***** RECORD EXCERPTS

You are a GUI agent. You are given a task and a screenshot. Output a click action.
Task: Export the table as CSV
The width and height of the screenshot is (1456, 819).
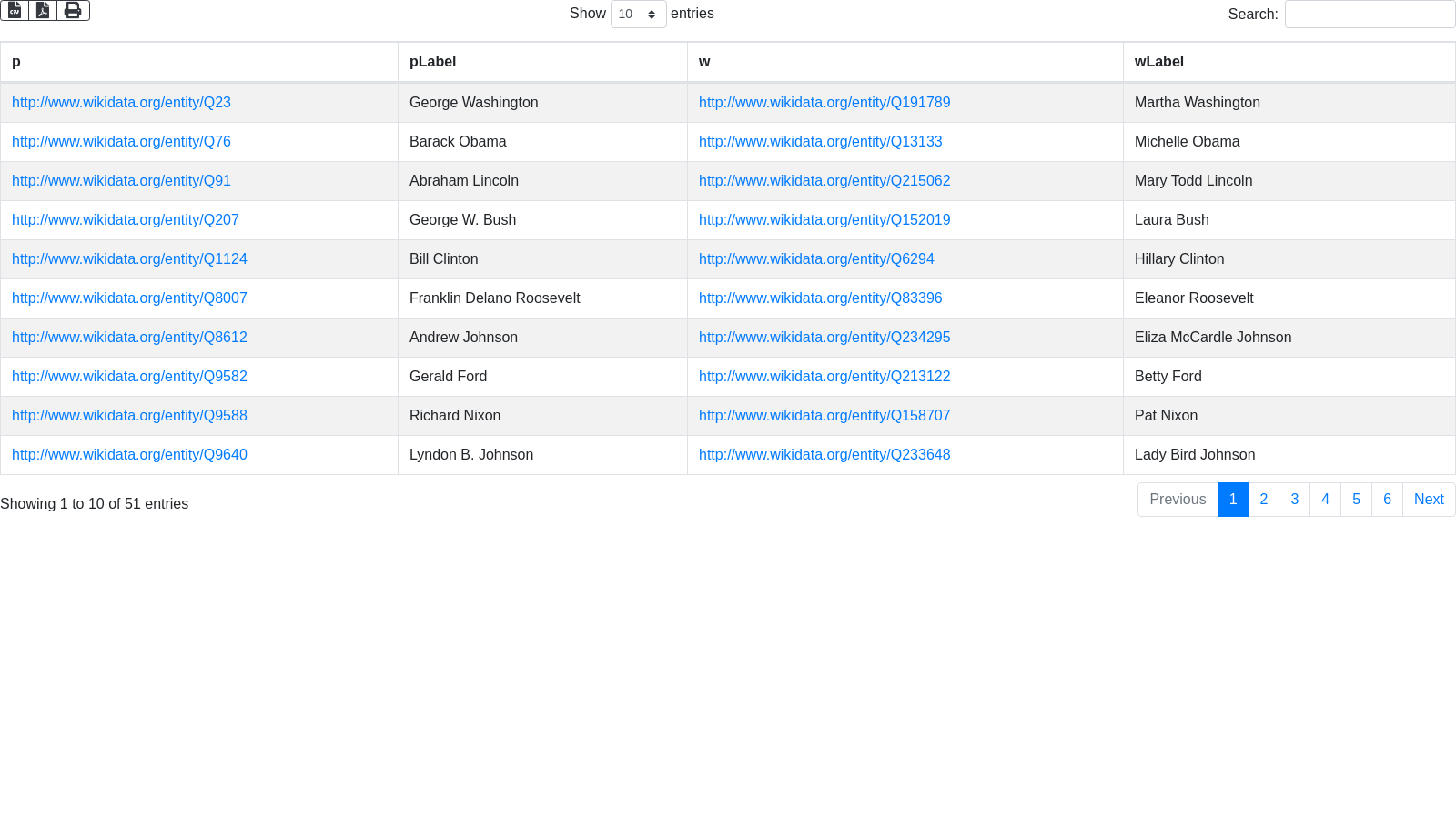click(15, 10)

**********
***** RECORD EXCERPTS

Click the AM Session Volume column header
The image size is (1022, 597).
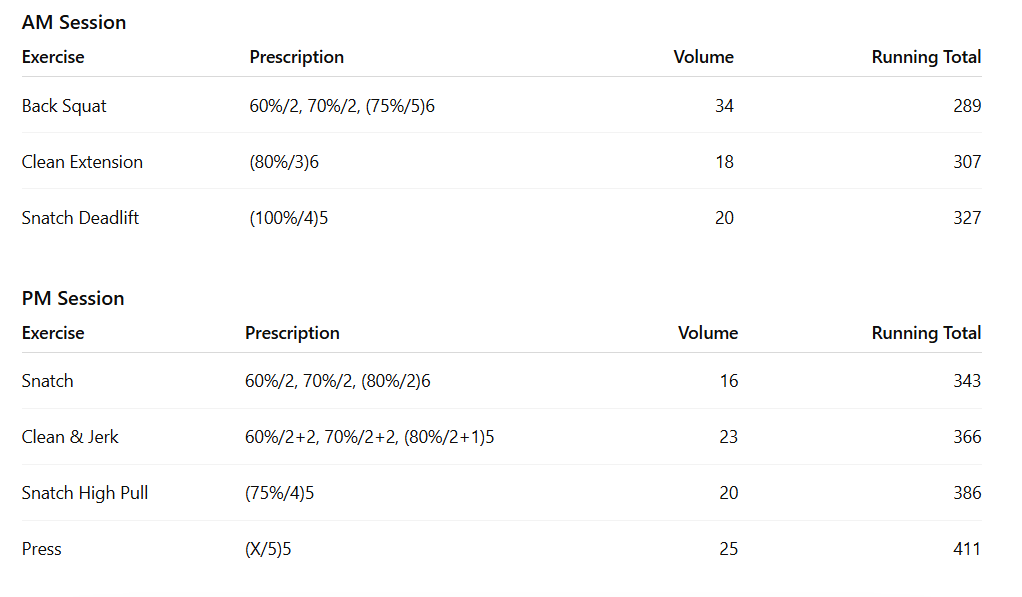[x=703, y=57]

**********

Begin at the line that contains "You are a GUI" and stop after the line that contains "click(15, 10)". Write out that material again, requests included, and multiply each coordinate in the answers by 2.3, rounding to whole numbers with halves rounded up. Leave every number in the requests unchanged and omit the pictures.

You are a GUI agent. You are given a task and a screenshot. Output a click action.
Task: Export the table as CSV
The width and height of the screenshot is (1456, 819).
click(35, 23)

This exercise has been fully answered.